A beneficio di chi pensa che la Repubblica Democratica del Congo sia una sorta di Stato senza leggi, descriviamo come avvengono i vari passaggi che portano all’adozione di un minore.

Ogni volta che viene trovato un bambino abbandonato, i Servizi sociali del Municipio di riferimento emettono innanzitutto l’attestazione di custodia provvisoria e collocano il minore presso una famiglia affidataria o un istituto. La conferma di tale provvedimento deve arrivare entro 5 giorni dal Tribunale per i Minorenni. Successivamente tocca agli stessi Servizi Sociali constatare lo stato di abbandono del minore, emettendo il relativo certificato. È a questo punto che le strutture di accoglienza segnalano il minore per l’adozione agli enti autorizzati a operare nel territorio congolese. Nello stesso momento, tali enti ricevono anche le informazioni sul minore e il relativo certificato di abbandono. Poi il Tribunale per i minorenni competente emette la sentenza di atto di nascita.

A sovraintendere all’intero procedimento di adozione internazionale è il Tribunale per i Minorenni, davanti al quale il Consiglio di Tutela deve dare il consenso all’adozione stessa. A seguito dell’udienza iniziale, è proprio il Tribunale a verificare che siano state rispettate tutte le condizioni per l’adozione del minore. Terminata la verifica, la medesima Corte emette la sentenza di adozione che passa in giudicato dopo 30 giorni. Solo dopo tale sentenza, l’ufficiale civile può emettere l’atto di adozione e aggiornare l’atto di nascita del minore.

Tutte le procedure devono essere verificate dalla Commissione Interministeriale, che ha sede a Kinshasa, composta dai rappresentanti dei dicasteri degli Interni, della Giustizia, degli Esteri e del Genere, della Famiglia e del Bambino. Il ministero degli Esteri, in particolare, deve anche certificare che il minore adottato possa ottenere il passaporto congolese.

La documentazione di ogni adozione viene quindi inviata alla Commissione Adozioni Internazionali che ne verifica scrupolosamente la  conformità alle regole della Convenzione de L’ Aja del 1993 (che espressamente vieta il traffico dei minori ), ed emette l’autorizzazione all’ingresso e alla residenza permanente in Italia del minore adottato.

Compiuti questi passaggi si richiede il visto per l’ingresso nel Paese di accoglienza, rilasciato dalla corrispondente ambasciata a Kinshasa. Infine la Dgm concede ai minori adottati i permessi di uscita dalla Repubblica Democratica del Congo.

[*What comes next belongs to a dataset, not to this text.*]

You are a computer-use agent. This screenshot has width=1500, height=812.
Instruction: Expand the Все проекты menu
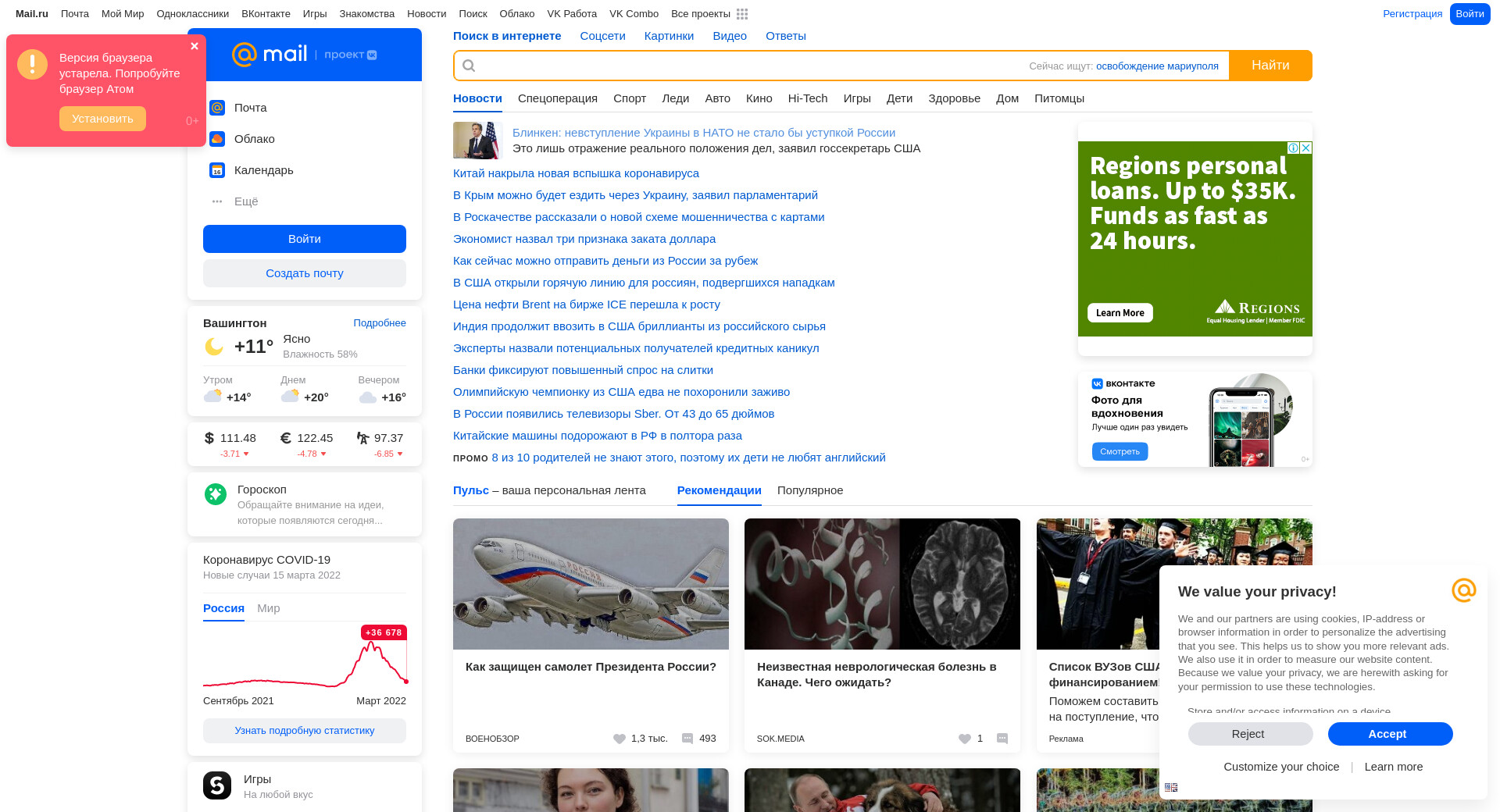point(700,14)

Come è evidente, dunque, ogni fase della procedura prevede l’intervento e il controllo di enti pubblici che vigilano sulla regolarità di quanto compiuto da tutti i soggetti coinvolti. Azione, questa, tanto più efficace in quanto, nel succedersi delle varie fasi dell’iter, le autorità che intervengono sono molteplici e differenti, permettendo così un controllo incrociato.

Ebbene, per tutti i bambini congolesi adottati in Italia sono state seguite queste procedure, puntualmente verificate dalla Commissione Interministeriale.

Ora , il fatto stesso che tutti i minori congolesi adottati dalle coppie italiane abbiano lasciato il loro Paese di origine per raggiungere le loro famiglie adottive in Italia significa  che la Cai ha certificato per ogni bambino adottato  nel Paese africano la  conformità alle regole della Convenzione dell’Aja del 1993.

Affermare pertanto che vi sarebbero state delle irregolarità equivale a dire che le somme autorità – sia italiane che congolesi – le avrebbero taciute o avvallate. Ma questo appare decisamente singolare se si pensa al fatto che le procedure adottive nella Repubblica Democratica del Congo sono state oggetto di ulteriori ed eccezionali verifiche, tra il 22 novembre 2015 e i primi mesi del 2016, da parte di una speciale Commissione Interministeriale presso il Ministero degli Interni Congolese. Commissione per la cui costituzione l’Italia avrebbe avuto un ruolo determinante, come affermato dalla stessa vicepresidente della Cai Silvia Della Monica nel corso della sua audizione in commissione Giustizia della Camera dei Deputati lo scorso 12 ottobre.

Se qualcuno o perfino qualche  istituzione italiana, quindi, dovesse non credere a quanto certificato dalle autorità congolesi, delle due l’una: o le autorità straniere esistono e sono riconosciute valide oppure siano messe in discussione tutte le adozioni realizzate in questo Paese.